__Short problem__:
Reproduce every one of the entries below word for word, changing nothing.

Dataset entries

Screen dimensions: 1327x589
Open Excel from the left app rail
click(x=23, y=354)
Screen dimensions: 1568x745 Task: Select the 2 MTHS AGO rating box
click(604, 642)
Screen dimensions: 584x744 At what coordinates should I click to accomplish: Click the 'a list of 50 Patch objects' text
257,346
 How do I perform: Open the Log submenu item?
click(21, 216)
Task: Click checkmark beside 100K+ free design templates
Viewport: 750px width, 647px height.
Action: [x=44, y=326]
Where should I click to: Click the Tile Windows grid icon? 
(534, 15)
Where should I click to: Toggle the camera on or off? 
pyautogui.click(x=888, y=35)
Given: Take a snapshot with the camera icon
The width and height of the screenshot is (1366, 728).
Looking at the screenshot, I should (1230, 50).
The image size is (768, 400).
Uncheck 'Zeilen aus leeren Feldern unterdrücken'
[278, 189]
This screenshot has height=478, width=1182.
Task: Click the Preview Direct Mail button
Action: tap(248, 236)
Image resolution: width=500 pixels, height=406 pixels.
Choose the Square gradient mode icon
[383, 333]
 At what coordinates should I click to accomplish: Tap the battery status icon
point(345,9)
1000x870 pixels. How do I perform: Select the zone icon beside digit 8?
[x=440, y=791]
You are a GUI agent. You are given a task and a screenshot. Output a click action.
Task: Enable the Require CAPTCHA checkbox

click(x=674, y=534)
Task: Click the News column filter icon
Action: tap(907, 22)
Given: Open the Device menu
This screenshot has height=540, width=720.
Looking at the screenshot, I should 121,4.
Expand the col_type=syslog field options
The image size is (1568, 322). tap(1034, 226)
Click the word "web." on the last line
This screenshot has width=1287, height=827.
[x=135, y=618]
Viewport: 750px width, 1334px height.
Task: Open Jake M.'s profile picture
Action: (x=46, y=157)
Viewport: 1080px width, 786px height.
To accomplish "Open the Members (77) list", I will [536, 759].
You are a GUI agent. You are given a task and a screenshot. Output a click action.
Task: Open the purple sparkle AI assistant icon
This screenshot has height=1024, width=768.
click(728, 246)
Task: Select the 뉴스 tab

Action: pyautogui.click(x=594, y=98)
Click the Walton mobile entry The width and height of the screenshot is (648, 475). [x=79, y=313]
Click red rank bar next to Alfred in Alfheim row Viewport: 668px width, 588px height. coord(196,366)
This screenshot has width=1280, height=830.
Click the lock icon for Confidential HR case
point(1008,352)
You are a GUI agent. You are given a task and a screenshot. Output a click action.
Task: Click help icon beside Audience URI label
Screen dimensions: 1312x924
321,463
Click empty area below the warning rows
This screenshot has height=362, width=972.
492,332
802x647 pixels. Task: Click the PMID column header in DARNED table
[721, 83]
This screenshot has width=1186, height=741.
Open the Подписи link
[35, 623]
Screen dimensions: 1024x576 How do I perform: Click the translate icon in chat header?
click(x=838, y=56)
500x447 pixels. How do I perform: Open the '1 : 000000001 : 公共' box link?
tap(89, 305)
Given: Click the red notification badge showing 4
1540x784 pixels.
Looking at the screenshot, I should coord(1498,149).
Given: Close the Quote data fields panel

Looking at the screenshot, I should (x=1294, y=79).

__The reply__:
Screen dimensions: 1327x589
Open Excel from the left app rail
click(x=23, y=354)
Screen dimensions: 1568x745 Task: Select the 2 MTHS AGO rating box
click(604, 642)
Screen dimensions: 584x744 At what coordinates should I click to accomplish: Click the 'a list of 50 Patch objects' text
257,346
 How do I perform: Open the Log submenu item?
click(21, 216)
Task: Click checkmark beside 100K+ free design templates
Viewport: 750px width, 647px height.
Action: [x=44, y=326]
Where should I click to: Click the Tile Windows grid icon? 
(534, 15)
Where should I click to: Toggle the camera on or off? 
pyautogui.click(x=888, y=35)
Given: Take a snapshot with the camera icon
The width and height of the screenshot is (1366, 728).
Looking at the screenshot, I should (1230, 50).
The image size is (768, 400).
Uncheck 'Zeilen aus leeren Feldern unterdrücken'
[278, 189]
This screenshot has height=478, width=1182.
Task: Click the Preview Direct Mail button
Action: tap(248, 236)
Image resolution: width=500 pixels, height=406 pixels.
Choose the Square gradient mode icon
[383, 333]
 At what coordinates should I click to accomplish: Tap the battery status icon
point(345,9)
1000x870 pixels. How do I perform: Select the zone icon beside digit 8?
[x=440, y=791]
You are a GUI agent. You are given a task and a screenshot. Output a click action.
Task: Enable the Require CAPTCHA checkbox

click(x=674, y=534)
Task: Click the News column filter icon
Action: tap(907, 22)
Given: Open the Device menu
This screenshot has height=540, width=720.
Looking at the screenshot, I should 121,4.
Expand the col_type=syslog field options
The image size is (1568, 322). tap(1034, 226)
Click the word "web." on the last line
This screenshot has width=1287, height=827.
[x=135, y=618]
Viewport: 750px width, 1334px height.
Task: Open Jake M.'s profile picture
Action: (x=46, y=157)
Viewport: 1080px width, 786px height.
To accomplish "Open the Members (77) list", I will [536, 759].
You are a GUI agent. You are given a task and a screenshot. Output a click action.
Task: Open the purple sparkle AI assistant icon
This screenshot has height=1024, width=768.
click(728, 246)
Task: Select the 뉴스 tab

Action: pyautogui.click(x=594, y=98)
Click the Walton mobile entry The width and height of the screenshot is (648, 475). [x=79, y=313]
Click red rank bar next to Alfred in Alfheim row Viewport: 668px width, 588px height. coord(196,366)
This screenshot has width=1280, height=830.
Click the lock icon for Confidential HR case
point(1008,352)
You are a GUI agent. You are given a task and a screenshot. Output a click action.
Task: Click help icon beside Audience URI label
Screen dimensions: 1312x924
321,463
Click empty area below the warning rows
This screenshot has height=362, width=972.
492,332
802x647 pixels. Task: Click the PMID column header in DARNED table
[721, 83]
This screenshot has width=1186, height=741.
Open the Подписи link
[35, 623]
Screen dimensions: 1024x576 How do I perform: Click the translate icon in chat header?
click(x=838, y=56)
500x447 pixels. How do I perform: Open the '1 : 000000001 : 公共' box link?
tap(89, 305)
Given: Click the red notification badge showing 4
1540x784 pixels.
Looking at the screenshot, I should coord(1498,149).
Given: Close the Quote data fields panel

Looking at the screenshot, I should (x=1294, y=79).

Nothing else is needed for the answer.